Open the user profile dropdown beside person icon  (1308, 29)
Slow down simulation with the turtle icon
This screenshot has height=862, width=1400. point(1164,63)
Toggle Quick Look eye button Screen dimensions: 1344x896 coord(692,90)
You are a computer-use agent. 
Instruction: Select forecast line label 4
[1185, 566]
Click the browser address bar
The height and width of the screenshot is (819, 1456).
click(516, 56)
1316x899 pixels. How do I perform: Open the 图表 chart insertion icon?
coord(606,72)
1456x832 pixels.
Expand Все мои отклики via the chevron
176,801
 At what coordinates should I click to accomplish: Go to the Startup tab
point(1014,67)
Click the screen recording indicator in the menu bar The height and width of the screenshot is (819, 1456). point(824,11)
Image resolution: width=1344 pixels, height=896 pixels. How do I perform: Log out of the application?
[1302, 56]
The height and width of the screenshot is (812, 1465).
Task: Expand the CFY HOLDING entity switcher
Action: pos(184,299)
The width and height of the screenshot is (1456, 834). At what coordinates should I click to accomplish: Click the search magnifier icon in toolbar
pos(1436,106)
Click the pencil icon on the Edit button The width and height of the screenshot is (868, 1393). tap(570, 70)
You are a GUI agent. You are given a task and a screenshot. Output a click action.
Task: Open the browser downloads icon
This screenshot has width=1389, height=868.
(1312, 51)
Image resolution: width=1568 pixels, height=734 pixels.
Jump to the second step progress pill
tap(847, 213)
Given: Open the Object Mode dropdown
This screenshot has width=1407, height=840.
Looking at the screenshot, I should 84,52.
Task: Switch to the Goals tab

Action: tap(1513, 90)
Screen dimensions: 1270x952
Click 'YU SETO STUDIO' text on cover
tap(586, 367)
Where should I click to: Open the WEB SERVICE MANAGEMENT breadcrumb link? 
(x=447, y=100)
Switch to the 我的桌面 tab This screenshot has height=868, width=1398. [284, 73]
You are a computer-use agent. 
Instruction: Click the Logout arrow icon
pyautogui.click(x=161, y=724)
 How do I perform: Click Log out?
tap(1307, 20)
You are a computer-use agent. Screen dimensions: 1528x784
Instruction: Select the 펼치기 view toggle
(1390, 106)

○ ○ ○ ○ ○ ○ ○

### PROBLEM DETAILS
Provide an exact copy of all the material.

### OUTPUT FOR THIS TASK
Open the user profile dropdown beside person icon  (1308, 29)
Slow down simulation with the turtle icon
This screenshot has height=862, width=1400. point(1164,63)
Toggle Quick Look eye button Screen dimensions: 1344x896 coord(692,90)
You are a computer-use agent. 
Instruction: Select forecast line label 4
[1185, 566]
Click the browser address bar
The height and width of the screenshot is (819, 1456).
click(516, 56)
1316x899 pixels. How do I perform: Open the 图表 chart insertion icon?
coord(606,72)
1456x832 pixels.
Expand Все мои отклики via the chevron
176,801
 At what coordinates should I click to accomplish: Go to the Startup tab
point(1014,67)
Click the screen recording indicator in the menu bar The height and width of the screenshot is (819, 1456). point(824,11)
Image resolution: width=1344 pixels, height=896 pixels. How do I perform: Log out of the application?
[1302, 56]
The height and width of the screenshot is (812, 1465).
Task: Expand the CFY HOLDING entity switcher
Action: pos(184,299)
The width and height of the screenshot is (1456, 834). At what coordinates should I click to accomplish: Click the search magnifier icon in toolbar
pos(1436,106)
Click the pencil icon on the Edit button The width and height of the screenshot is (868, 1393). tap(570, 70)
You are a GUI agent. You are given a task and a screenshot. Output a click action.
Task: Open the browser downloads icon
This screenshot has width=1389, height=868.
(1312, 51)
Image resolution: width=1568 pixels, height=734 pixels.
Jump to the second step progress pill
tap(847, 213)
Given: Open the Object Mode dropdown
This screenshot has width=1407, height=840.
Looking at the screenshot, I should 84,52.
Task: Switch to the Goals tab

Action: tap(1513, 90)
Screen dimensions: 1270x952
Click 'YU SETO STUDIO' text on cover
tap(586, 367)
Where should I click to: Open the WEB SERVICE MANAGEMENT breadcrumb link? 
(x=447, y=100)
Switch to the 我的桌面 tab This screenshot has height=868, width=1398. [284, 73]
You are a computer-use agent. 
Instruction: Click the Logout arrow icon
pyautogui.click(x=161, y=724)
 How do I perform: Click Log out?
tap(1307, 20)
You are a computer-use agent. Screen dimensions: 1528x784
Instruction: Select the 펼치기 view toggle
(1390, 106)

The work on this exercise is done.